AIM-Spice is considered as a simple and effective simulation tool for use with analogue circuits. It uses traditional SPICE-like circuit descriptions but without control records. The simulation control uses simple point-and-click approach. The AIM-Spice help menu is very comprehensive. AIM-Spice toolbars in help section explain all of the icons.
In AIM-Spice for Windows the operator has complete control during a simulation. Before it starts, circuit variables that are to be monitored during the run are selected. AIM-Spice software graphically displays the progress of these variables during the simulation.
Circuit analysis with AIM-Spice
There are different types of analyses in AIM-Spice:
1. Operating point analysis. This analysis simply calculates the DC operating point. No parameters are required.
2. DC transfer curve analysis. In this analysis, one or two sources—a voltage or a current source—are swept over a user-defined interval. DC operating point of the circuit is calculated for each value of the source(s).
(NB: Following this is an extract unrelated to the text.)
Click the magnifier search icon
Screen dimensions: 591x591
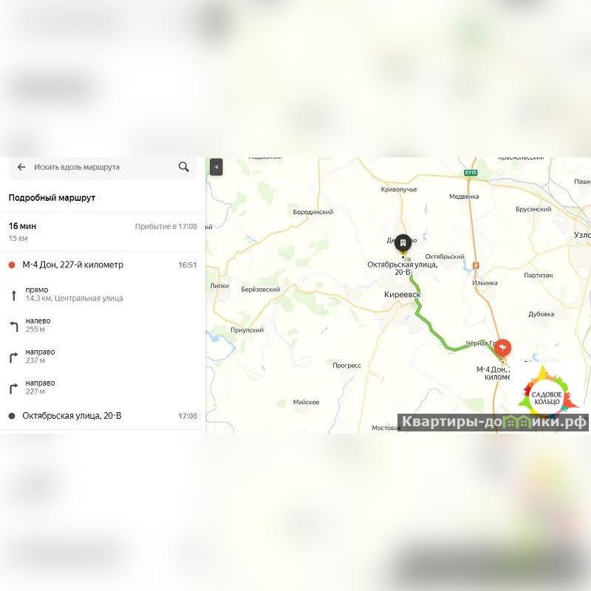(x=183, y=167)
DC transfer curve analysis is useful in finding the logic swing of logic gates or I-V characteristics of a transistor for example.
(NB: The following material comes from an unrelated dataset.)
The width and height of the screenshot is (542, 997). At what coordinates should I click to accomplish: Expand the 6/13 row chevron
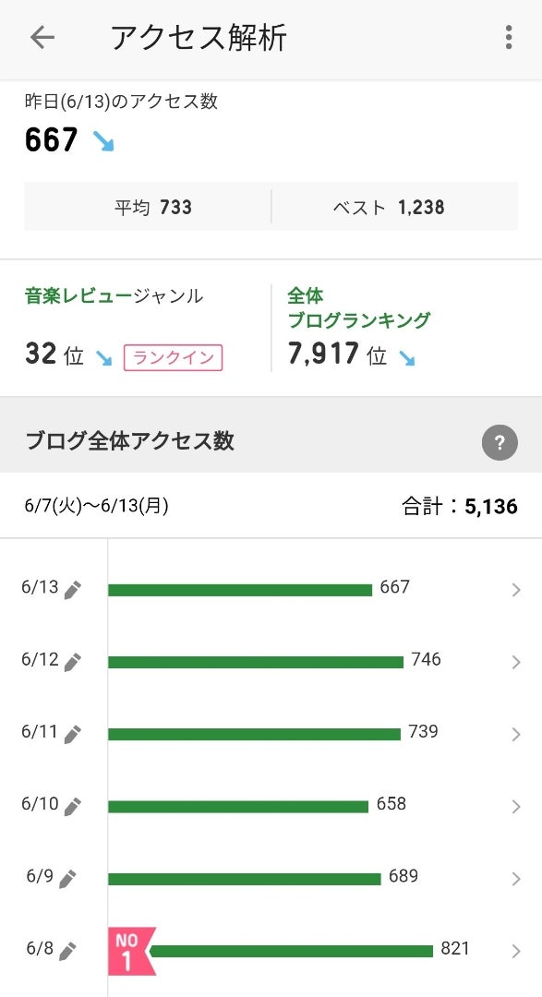516,590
3. AC small signal analysis. This analysis calculates the frequency response of a circuit by linearising circuit equations around the operating point.
4. Transient analysis. The time domain response of a circuit is calculated from t=0 to a user-defined upper time limit. This analysis has two optional parameters. The first one specifies that the generation of output starts at a value different from zero. The second optional parameter sets an upper limit on the time steps used by AIM-Spice.
5. Pole-zero analysis. AIM-Spice is able to locate poles and zeroes in an AC small signal transfer function. First, DC operating point is calculated, and then the circuit is linearised around the operating point. The resulting circuit is used to locate poles and zeroes.
6. Transfer function analysis. This analysis computes the DC small signal value of the transfer function, input resistance and output resistance.
7. Noise analysis. Noise analysis portion of AIM-Spice computes device-generated noise for the given circuit. When provided with an input source and an output port, it calculates noise contributions of each device and each noise generator within the device to the output port voltage. It also calculates input noise to the circuit, equivalent to output noise referred to the specific input source. This is done for every frequency point in a specified range.
8. Distortion analysis. Small signal distortion analysis part of AIM-Spice calculates steady-state harmonic and inter-modulation products for small signal input magnitudes. If signals of a single frequency are given as input to the circuit, values of the second and third harmonics are computed. If there exist input signals of two frequencies, the analysis finds out values of circuit variables at sum and difference of the input.
All analyses are made available as commands from the Analysis menu. All analysis commands, except for the DC operating point analysis, require additional control parameters to be specified. However, before choosing one of the commands in the Analysis menu, one should decide which circuit to analyse and make the corresponding circuit window the active window.